1. 药物与机制简介

TB006 是一款用于治疗阿尔茨海默病/老年痴呆的在研实验药物，在 IIa 期临床试验中已显示出良好的安全性和初步疗效。基于这些积极结果，该药物已被批准纳入"扩大先行用药"（Expanded Access Program, EAP）计划，以满足部分重症患者的紧迫治疗需求。2023 年，TrueBinding 公司研发的 TB006 获美国 FDA 批准，启动中等规模患者的扩大使用项目——这是当年唯一获批的同类项目。该计划已于 2024 年和 2025 年持续获批延期，旨在为符合条件、缺乏其他有效治疗手段的阿尔茨海默病患者提供这一前景可期的研究性疗法。

TB006通过靶向半乳糖凝集素-3（Gal3）蛋白，提供了一种潜在的全新抗炎治疗途径。其作用机制针对疾病进展的双重路径：

• 抑制有害脑部聚集物：Gal3促进毒性寡聚体及斑块（如β淀粉样蛋白斑块和Tau蛋白缠结）的形成，破坏神经元通讯，导致认知功能下降。
• 调控神经炎症：Gal3过度活化会引发小胶质细胞异常激活及慢性神经炎症，进一步加剧神经元损伤。

通过选择性阻断Gal3，TB006可同时干预上述两条病理通路，不仅阻止有害脑部聚集物的形成，还能减轻神经炎症，有望部分逆转神经损伤并恢复认知功能。

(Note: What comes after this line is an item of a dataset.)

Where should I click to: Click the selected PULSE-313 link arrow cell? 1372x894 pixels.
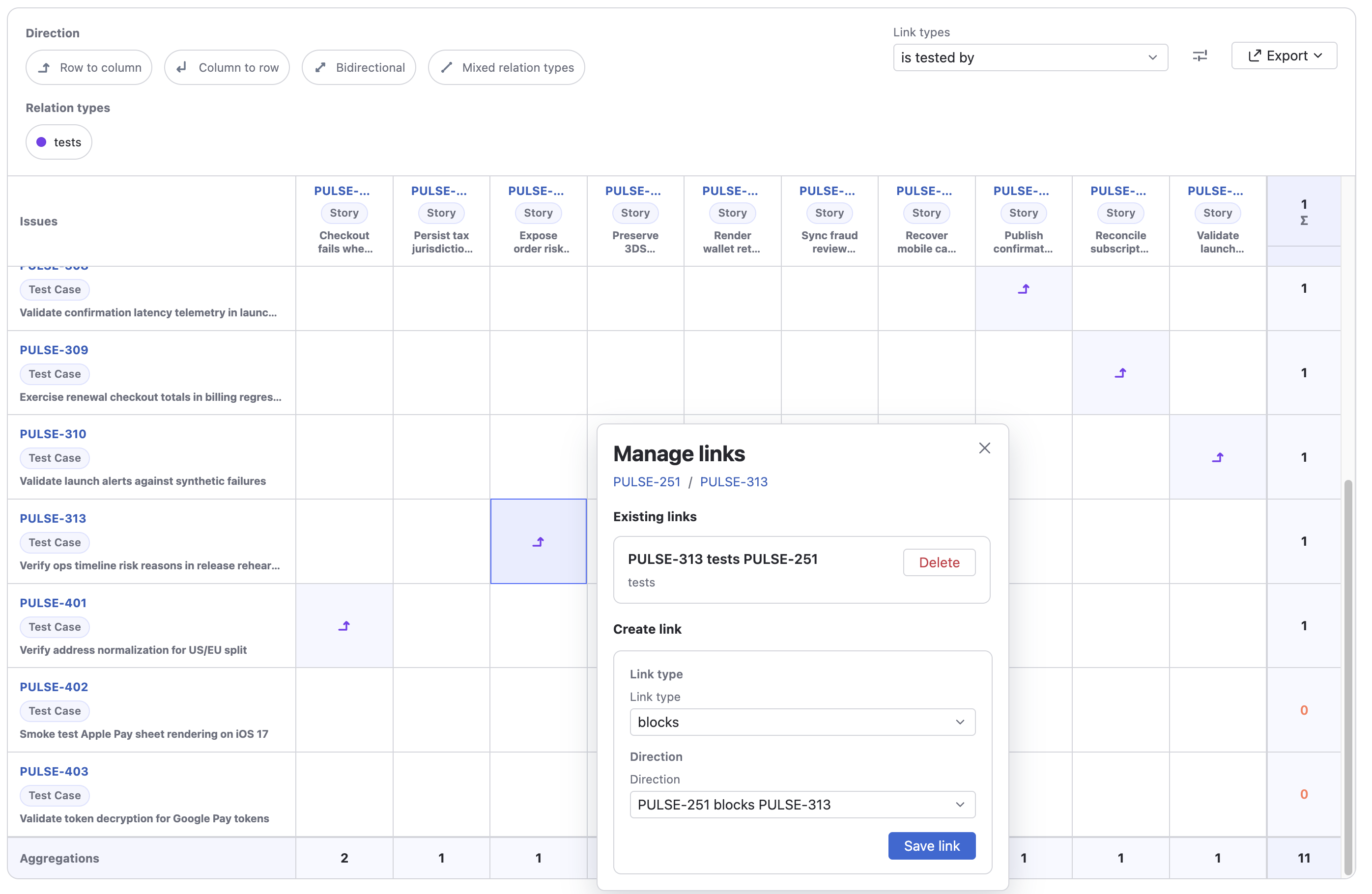tap(538, 541)
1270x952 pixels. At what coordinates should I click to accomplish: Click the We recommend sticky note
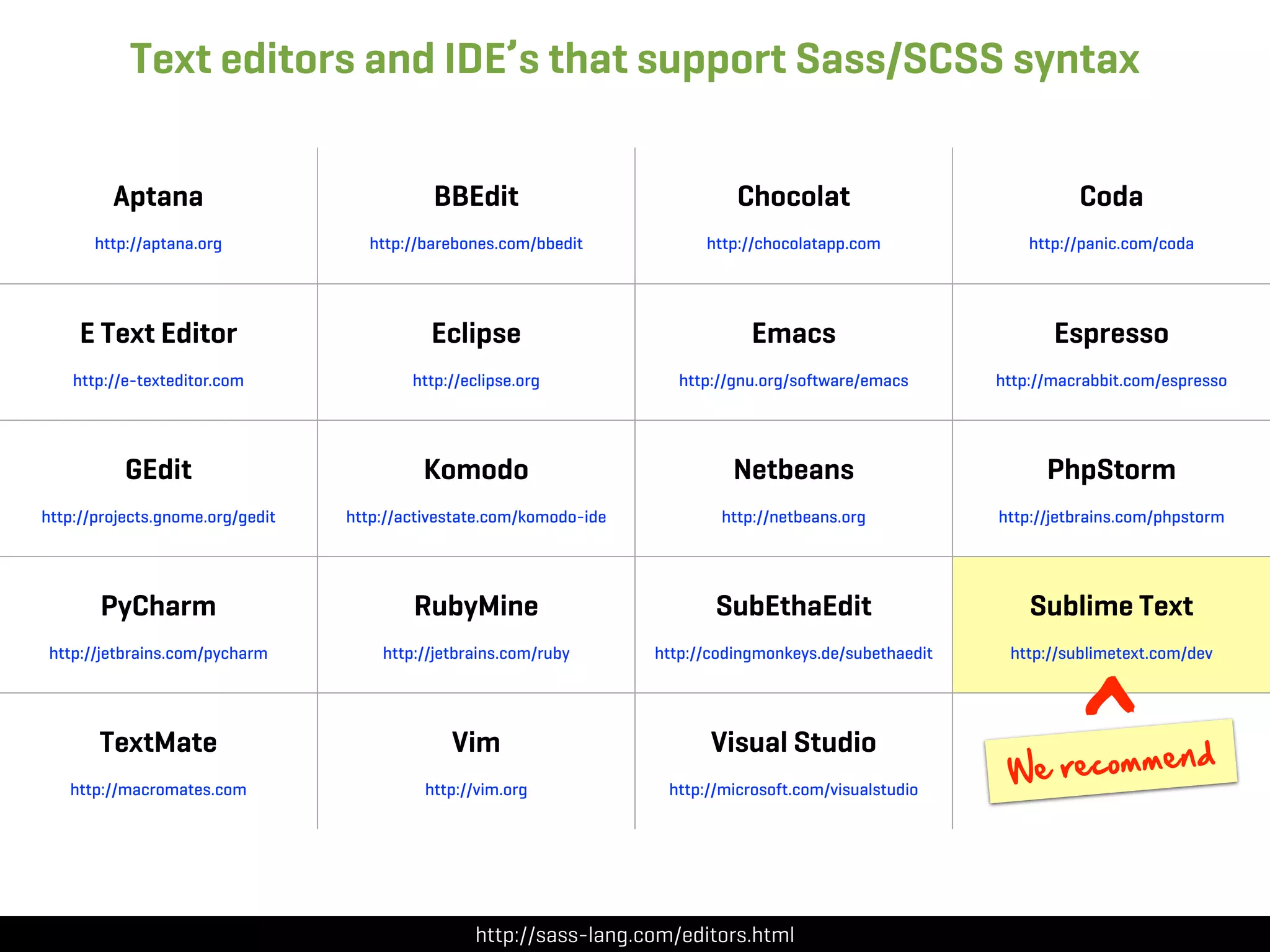click(1110, 762)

本项目旨在为缺乏有效治疗、无法或不符合参与临床试验条件的患者提供TB006治疗。除不良事件（AEs）及严重不良事件（SAEs）外，不要求收集其他临床数据。

• 给药方案：患者每28天（±5天）接受一次TB006静脉输注，剂量为4000毫克，输注时间约1小时。
• 治疗周期：只要研究医生与患者共同认定获益大于风险，且项目申办方未终止研究、未停止TB006研发，或该药物未在患者所在国家/地区获批上市，治疗将持续进行。
• 安全监测：为保障患者安全，将实施以下评估：临床生化、血液分析、血液的淀粉样蛋白和Tau蛋白监测，生命体征、心电图、脑部磁共振成像, MMSE评分、体格检查，以及不良事件和严重不良事件记录。所有评估结果将归档于患者病历，申办方仅收集不良事件及严重不良事件数据。

主要资格标准：

• 经诊断患有轻度，中度 和中重度的 阿尔茨海默病，且其他健康状况控制良好且稳定都患者
• 因不耐受、存在禁忌症或疗效不佳而无法接受其他阿尔茨海默病药物治疗；
• 无法或不符合参与任何阿尔茨海默病临床试验的条件。
• LGAL3 SNP 基因检测，血常规， 血生化， 肝肾功能及心电图符合要求

参与人数：本项目为开放计划，不设人数上限。

• 统计考量：将对所有接受至少一次TB006给药的患者进行安全性分析。不良事件将采用最新版《监管活动医学词典》（MedDRA）编码，并按系统器官分类和首选术语统计发生率，同时依据严重程度、与治疗的相关性及导致停药的情况进行分类汇总。无预设统计分析计划。
• 数据监测：未设立专门的数据监测委员会。

1. TB006是否有正在进行的临床试验？

TrueBinding公司已完成TB006治疗阿尔茨海默病的Ib/II期临床试验及开放标签扩展试验（OLE）的患者招募。在下一阶段试验启动前，目前暂无正在招募受试者的TB006临床试验。因此，本扩大使用计划旨在为患者持续提供这一突破性药物的治疗机会。

2. 什么是扩大先行使用计划？

扩大先行使用（也称同情用药）是一项允许患有严重或危及生命疾病的患者在临床试验之外获取研究性药物的计划。该计划适用于缺乏已批准治疗选择，或因各种原因无法参与临床试验的患者，为其提供使用尚未获FDA最终批准的药物途径。本项目本着人道主义精神，为已竭尽常规治疗选择的患者带来新的希望。

3. 参与这个项目需要付费吗？

目前参与TB006扩展先行使用计划需承担相关费用。由于TB006的研发及生产成本高昂，除药物本身费用外，您还需承担以下开支：医师诊疗费、用于监测治疗进展的实验室检测及其他评估项目中的自付部分。作为该计划的患者，您需要自行承担药物费用以及保险公司不予覆盖的检查、治疗及相关医疗支出。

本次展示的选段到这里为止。